Cuando llegó
a Ciudad de Guatemala, Valerie Julliand, la responsable de la ONU en el pequeño
país centroamericano, vio las cosas con desaliento porque en la calle
prevalecían la impotencia y el conformismo. Nada presagiaba cambios en aquel
pequeño país con historia repleta de dictaduras feroces y corrupción, pero la
lucha persistente desembocó en la esperanza que ahora todos celebran.
Lo que
existía daba apenas para reconfortarse en los textos de Asturias y Monterroso,
guatemaltecos de letras que lucharon contra dictaduras y tuvieron que morder exilios
prolongados. El espacio solo era suficiente para cobijarse en el cuento más
breve del mundo: “Cuando despertó, el dinosaurio todavía estaba ahí”, de Monterroso.
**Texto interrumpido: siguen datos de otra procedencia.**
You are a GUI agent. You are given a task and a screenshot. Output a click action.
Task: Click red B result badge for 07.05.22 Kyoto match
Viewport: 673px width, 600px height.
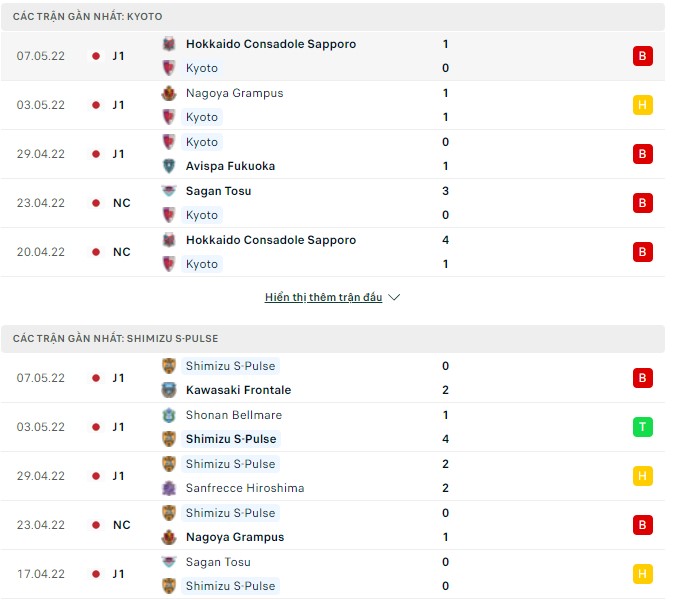click(x=643, y=56)
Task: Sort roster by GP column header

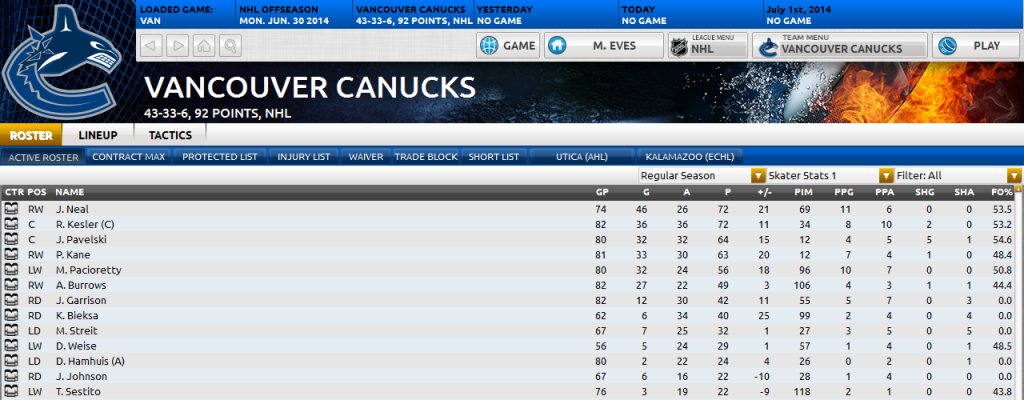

Muchos se preguntaban si el dinosaurio o, tal
vez mejor, el diablo eran los militares espoliadores de esa hermosa y a la vez
pobre nación.
El
vociferante general Otto Pérez Molina ya no está ahí o, mejor aún, está
enrejado ahí porque el cúmulo de pruebas en su contra es demoledor, porque el
pueblo se lanzó a las calles para exigir su renuncia y las instituciones
actuaron de manera ejemplar. De manera súbita Guatemala se convirtió entonces
en un respetable y envidiable ejemplo, demostración de que el mando no podía
seguir en manos de antojadizos y corruptos hasta el fin de los días. Pero, por
supuesto, ahora la esperanza se llena de desafíos que reclaman pulcritud,
justicia y mucha vigilancia para no volver atrás.
Con su
cultura monumental, el viejo Asturias, fallecido hace más de 40 años, dijo y
repitió que los dictadores de corte bárbaro aparecían en países propensos a la
mitología y, así, con esas mismas palabras se lo dijo a Luis Harss, quien lo
consignó en Los nuestros (editorial Sudamericana, 1966), libro reconocido como la
biblia del boom de la literatura latinoamericana. El viejo habló entonces de
las condiciones en que el mito florecía y citó los casos de México, Guatemala,
Ecuador, Bolivia, Perú, Venezuela, Cuba y Haití.
Hoy más que
nunca el juicio del centroamericano está vivito y se levanta contra los
regímenes despóticos de Nicolás Maduro y su compinche Diosdado Cabello, en
Venezuela; de Correa, en Ecuador; de los Castro, en Cuba; del sádico Daniel Ortega,
en Nicaragua; y otros más en el Continente, para ponerlos en salmuera porque
tienen los días contados. Su sábado les llegará e irán a parar a la cárcel con
todos sus huesos.
Ahora Valerie
Julliand remarca el papel cumplido por la comisión de la ONU que destapó el
escándalo, hecho que ha venido a demostrar que las organizaciones
internacionales dejaron de estar pintadas en la pared, y que el concepto de
soberanía es argucia de dictadores para esconder sus trapos sucios.